Reckless all over again..
What did I do when I happen to be in stress mood? Most time I like to do something out of my habit. Again, reckless happened to me. I felt stuck and I am suck! I hate this feeling. I felt helpless… no, better to choose hopeless. I don’t know why.
In that reckless day… I drove to Pasir Mas, I just thought to visit my grandmother and aunt there. Not a real visit actually but I need to drive, to drive away from my hopeless feeling (so I just gave my self a reason to drive north to use the highway). Half way in highway, I stopped my car. My mind worked out a bit, think it already It is not nice to visit at this time. At least, I need to come a bit early. Just listened to CD for a while.
I tuned the volume loud enough to deafen my own ears, not to mention other cars nearby when I stopped at traffic light. They must think’ what a crazy girl I am’. But I don’t care about people around me, I just sang along with the song. Well you know, listen to My Chemical Romance – Famous Last Words and Lee Ann Rimes – Life goes on, how these would deafen your ears.

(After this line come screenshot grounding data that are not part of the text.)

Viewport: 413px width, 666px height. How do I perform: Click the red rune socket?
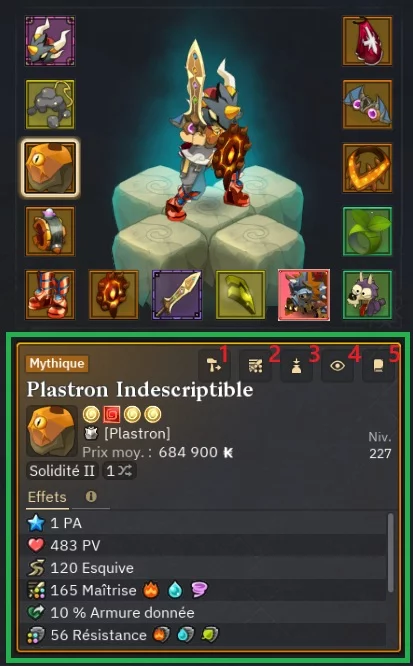tap(111, 415)
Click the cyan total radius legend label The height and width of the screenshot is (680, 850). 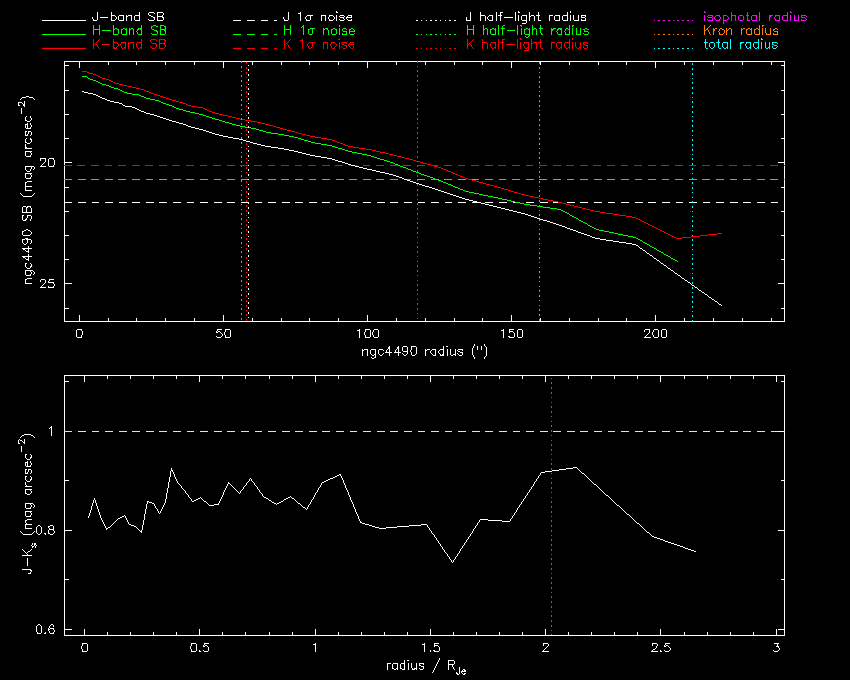(741, 45)
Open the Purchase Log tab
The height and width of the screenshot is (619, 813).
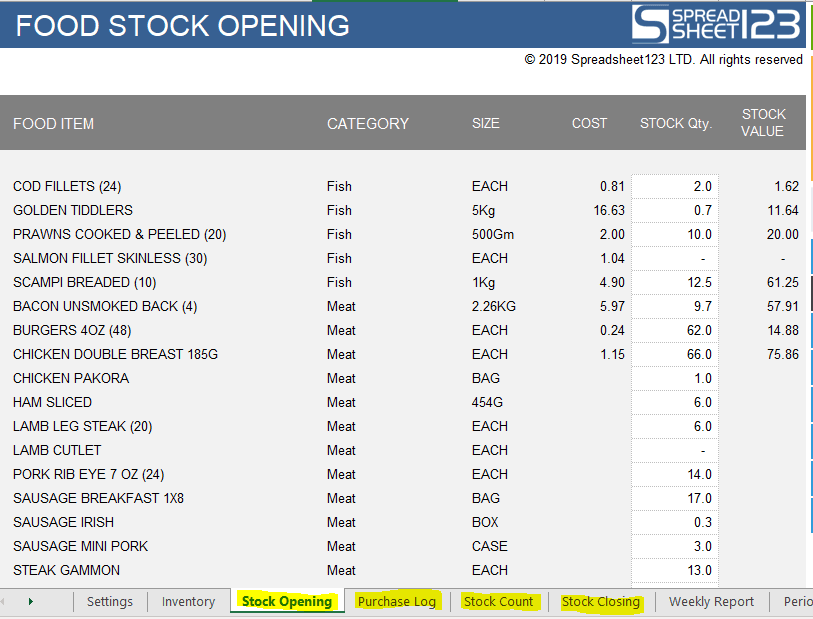397,602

I waited there, wait nothing actually with no purpose at all. I took a few pictures of the padi field. It looks nice green. Well it looks like , but it actually already 6 something, it happened because of the summer season now. Not that
After my sense came back on my head (well not really came back, but at least, I can think better). I drove my self home, I met my father on the way home. My hopeless and helpless touched my heart again... sometimes, I think I had had enough of this that i can run away and do something to work everything to a greater good... but why he like to make things difficult? I just wanna help? Is it wrong to help my parents? the reason I got in my head is that my father loves me so much to lose me... I love you too ayah but you don't have to be difficult and absurd(not really absurd actually).